### Source material
-- Opening Marker --
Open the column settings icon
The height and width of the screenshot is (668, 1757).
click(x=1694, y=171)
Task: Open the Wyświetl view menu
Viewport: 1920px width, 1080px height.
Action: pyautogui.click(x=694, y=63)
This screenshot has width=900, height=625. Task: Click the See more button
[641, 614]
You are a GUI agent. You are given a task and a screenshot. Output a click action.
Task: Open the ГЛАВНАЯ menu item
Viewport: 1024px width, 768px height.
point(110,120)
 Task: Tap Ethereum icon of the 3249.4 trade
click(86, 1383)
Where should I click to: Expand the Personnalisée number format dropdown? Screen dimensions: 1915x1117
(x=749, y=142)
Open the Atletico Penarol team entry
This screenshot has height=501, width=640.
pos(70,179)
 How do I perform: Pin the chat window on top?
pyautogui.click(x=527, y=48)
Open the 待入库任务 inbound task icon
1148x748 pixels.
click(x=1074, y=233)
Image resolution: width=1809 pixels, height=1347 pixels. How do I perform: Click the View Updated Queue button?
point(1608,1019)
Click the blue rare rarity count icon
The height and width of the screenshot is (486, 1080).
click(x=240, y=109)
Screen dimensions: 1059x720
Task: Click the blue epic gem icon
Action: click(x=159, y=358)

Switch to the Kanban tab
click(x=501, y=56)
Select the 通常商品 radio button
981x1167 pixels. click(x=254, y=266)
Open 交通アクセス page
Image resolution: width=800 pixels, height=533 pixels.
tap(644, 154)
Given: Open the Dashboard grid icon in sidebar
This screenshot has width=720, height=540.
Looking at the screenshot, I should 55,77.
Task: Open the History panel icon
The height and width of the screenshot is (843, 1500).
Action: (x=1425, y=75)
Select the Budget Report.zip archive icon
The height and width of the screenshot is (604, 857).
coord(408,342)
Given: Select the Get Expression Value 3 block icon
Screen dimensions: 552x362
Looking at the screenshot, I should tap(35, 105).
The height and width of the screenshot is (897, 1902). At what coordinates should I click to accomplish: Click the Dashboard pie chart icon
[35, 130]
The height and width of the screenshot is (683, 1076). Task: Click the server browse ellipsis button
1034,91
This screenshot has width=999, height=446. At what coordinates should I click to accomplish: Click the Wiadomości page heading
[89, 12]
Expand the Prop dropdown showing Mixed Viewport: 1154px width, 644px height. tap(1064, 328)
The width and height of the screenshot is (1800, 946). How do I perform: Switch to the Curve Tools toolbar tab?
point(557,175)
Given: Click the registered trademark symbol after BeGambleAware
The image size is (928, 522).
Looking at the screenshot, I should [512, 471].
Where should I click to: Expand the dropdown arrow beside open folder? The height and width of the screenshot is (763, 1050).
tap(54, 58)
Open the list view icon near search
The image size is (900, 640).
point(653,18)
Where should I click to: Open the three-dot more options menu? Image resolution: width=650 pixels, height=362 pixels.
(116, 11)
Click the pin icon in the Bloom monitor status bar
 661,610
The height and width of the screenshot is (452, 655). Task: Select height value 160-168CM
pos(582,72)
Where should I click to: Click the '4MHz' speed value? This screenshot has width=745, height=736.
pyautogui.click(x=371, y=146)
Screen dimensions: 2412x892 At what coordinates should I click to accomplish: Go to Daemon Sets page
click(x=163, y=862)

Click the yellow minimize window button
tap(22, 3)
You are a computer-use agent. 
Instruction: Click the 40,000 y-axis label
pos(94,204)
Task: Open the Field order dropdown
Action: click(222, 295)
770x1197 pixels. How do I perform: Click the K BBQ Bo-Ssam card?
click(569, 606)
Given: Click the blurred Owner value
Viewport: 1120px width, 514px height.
-- Closing Marker --
### Work required
Retype the whole of the listing. Nothing may be altered or omitted.

### Answer for this exercise
Open the column settings icon
The height and width of the screenshot is (668, 1757).
click(x=1694, y=171)
Task: Open the Wyświetl view menu
Viewport: 1920px width, 1080px height.
Action: pyautogui.click(x=694, y=63)
This screenshot has width=900, height=625. Task: Click the See more button
[641, 614]
You are a GUI agent. You are given a task and a screenshot. Output a click action.
Task: Open the ГЛАВНАЯ menu item
Viewport: 1024px width, 768px height.
point(110,120)
 Task: Tap Ethereum icon of the 3249.4 trade
click(86, 1383)
Where should I click to: Expand the Personnalisée number format dropdown? Screen dimensions: 1915x1117
(x=749, y=142)
Open the Atletico Penarol team entry
This screenshot has height=501, width=640.
pos(70,179)
 How do I perform: Pin the chat window on top?
pyautogui.click(x=527, y=48)
Open the 待入库任务 inbound task icon
1148x748 pixels.
click(x=1074, y=233)
Image resolution: width=1809 pixels, height=1347 pixels. How do I perform: Click the View Updated Queue button?
point(1608,1019)
Click the blue rare rarity count icon
The height and width of the screenshot is (486, 1080).
click(x=240, y=109)
Screen dimensions: 1059x720
Task: Click the blue epic gem icon
Action: click(x=159, y=358)

Switch to the Kanban tab
click(x=501, y=56)
Select the 通常商品 radio button
981x1167 pixels. click(x=254, y=266)
Open 交通アクセス page
Image resolution: width=800 pixels, height=533 pixels.
tap(644, 154)
Given: Open the Dashboard grid icon in sidebar
This screenshot has width=720, height=540.
Looking at the screenshot, I should 55,77.
Task: Open the History panel icon
The height and width of the screenshot is (843, 1500).
Action: (x=1425, y=75)
Select the Budget Report.zip archive icon
The height and width of the screenshot is (604, 857).
coord(408,342)
Given: Select the Get Expression Value 3 block icon
Screen dimensions: 552x362
Looking at the screenshot, I should tap(35, 105).
The height and width of the screenshot is (897, 1902). At what coordinates should I click to accomplish: Click the Dashboard pie chart icon
[35, 130]
The height and width of the screenshot is (683, 1076). Task: Click the server browse ellipsis button
1034,91
This screenshot has width=999, height=446. At what coordinates should I click to accomplish: Click the Wiadomości page heading
[89, 12]
Expand the Prop dropdown showing Mixed Viewport: 1154px width, 644px height. tap(1064, 328)
The width and height of the screenshot is (1800, 946). How do I perform: Switch to the Curve Tools toolbar tab?
point(557,175)
Given: Click the registered trademark symbol after BeGambleAware
The image size is (928, 522).
Looking at the screenshot, I should [512, 471].
Where should I click to: Expand the dropdown arrow beside open folder? The height and width of the screenshot is (763, 1050).
tap(54, 58)
Open the list view icon near search
The image size is (900, 640).
point(653,18)
Where should I click to: Open the three-dot more options menu? Image resolution: width=650 pixels, height=362 pixels.
(116, 11)
Click the pin icon in the Bloom monitor status bar
 661,610
The height and width of the screenshot is (452, 655). Task: Select height value 160-168CM
pos(582,72)
Where should I click to: Click the '4MHz' speed value? This screenshot has width=745, height=736.
pyautogui.click(x=371, y=146)
Screen dimensions: 2412x892 At what coordinates should I click to accomplish: Go to Daemon Sets page
click(x=163, y=862)

Click the yellow minimize window button
tap(22, 3)
You are a computer-use agent. 
Instruction: Click the 40,000 y-axis label
pos(94,204)
Task: Open the Field order dropdown
Action: click(222, 295)
770x1197 pixels. How do I perform: Click the K BBQ Bo-Ssam card?
click(569, 606)
Given: Click the blurred Owner value
Viewport: 1120px width, 514px height.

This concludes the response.